You always face a degree of resistance when encouraging people to adopt new technology, said Cisco’s Nick Chrissos.
But Nick also argued that many of the challenges that Shell’s Edith Bardin had outlined become more manageable when you focus on providing infrastructure that can deliver a more seamless customer experience.
This was echoed by Axel Jaegle, from the government’s Infrastructure & Projects Authority, who said that, when it comes to preparing the UK for more electric vehicle usage, many of the customer expectations his teams are dealing with are largely infrastructural.
And for Nissan’s Peter Stephens, this highlights the need to consider how customers – everyone from early adopters to those still driving their old cars – can be given a seamless connected experience.
Niall Riddell, who leads on electric vehicle propositions at IDEALondon partner EDF, said there’s a role for business to play in adding trust and removing the fear associated with new technologies.
When you skydive for the first time, he said, the fact that you have an expert strapped to your back doesn’t stop it from being scary. But if that expert is focused on delivering a great experience for their customer, it can go a long way to minimising the experience anxiety the customer will inevitably have when doing something for the first time.
It’s the same for businesses bringing new technologies, and bold new experiences, to market.
All of this, it was agreed, won’t happen without a greater degree of collaboration – something, of course, that’s at the heart of Cisco’s approach to innovation more generally.
Attendees on the day also heard from a number of innovative ACES start-ups, who were able to offer their own unique takes on the space.
By the time everyone at the event was split up into groups for a deep dive into the four areas making up our ACES acronym, one thing had become clear: there are so many factors to consider, that cut across so many different sectors, that there’s still a lot of work to be done in unpicking the roots of these challenges.
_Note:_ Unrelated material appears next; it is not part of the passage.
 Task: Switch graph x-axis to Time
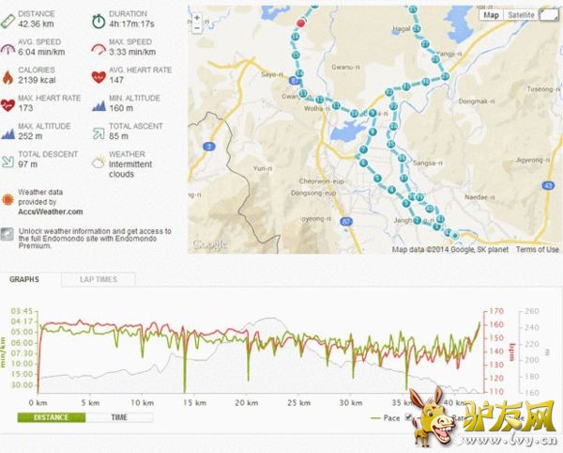click(x=121, y=417)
So when you’re trying to answer a question like ‘What is standing in the way of the uptake of autonomous vehicles?’ it makes sense to break that challenge down into its constituent parts, and think about how each problem might affect different sectors and groups of people.
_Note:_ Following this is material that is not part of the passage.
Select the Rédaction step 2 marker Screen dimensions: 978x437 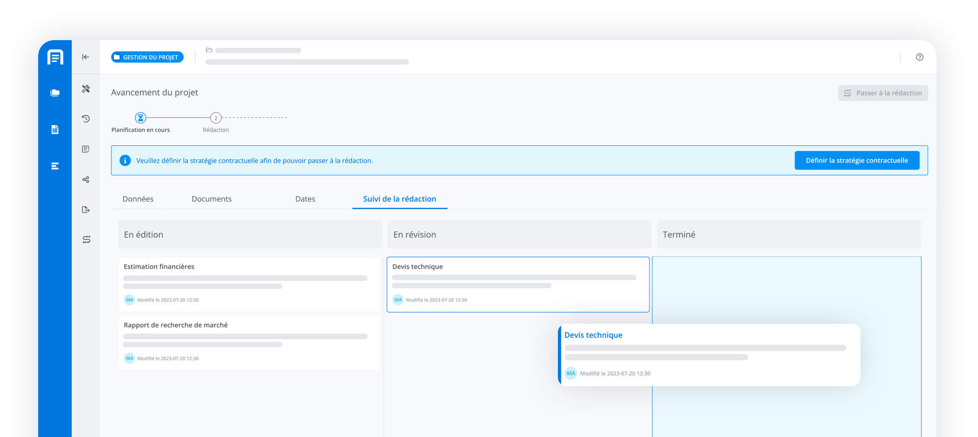click(x=216, y=118)
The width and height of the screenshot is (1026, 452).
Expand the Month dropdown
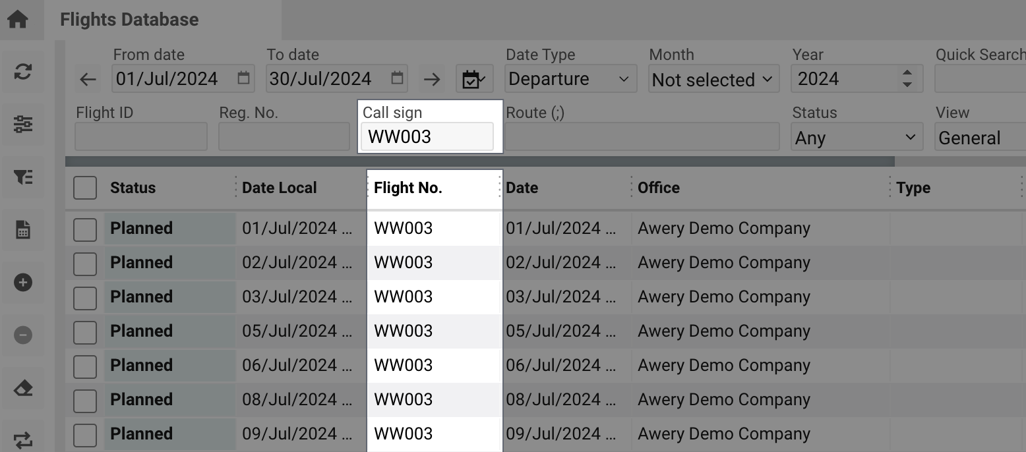click(713, 80)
And as the four groups deliberated – with one focusing on autonomous vehicles, another on connected, another on electric, and one looking at shared – it was clear that cross-sector collaboration within these groups was already yielding ideas that previously hadn’t been considered.
The result was a much greater understanding of the challenges faced by those working to make ACES mobility a reality.
The need for better public education on the topic came out as paramount, as well as the importance of providing solutions that offer consistency and clear benefits to customers.
Business models, as well as policy and legislation, will need to shift and adapt to incorporate the changes that ACES vehicles will bring to all parts of our lives. Appropriate infrastructure will of course be vital too.
The next step, of course, is to put some of these ideas to the test and to develop solutions to the challenges that were articulated at the end of the day’s workshop sessions; challenges such as whether we can assume autonomous vehicles will all be electric, and that infrastructure deployed for them should reflect that.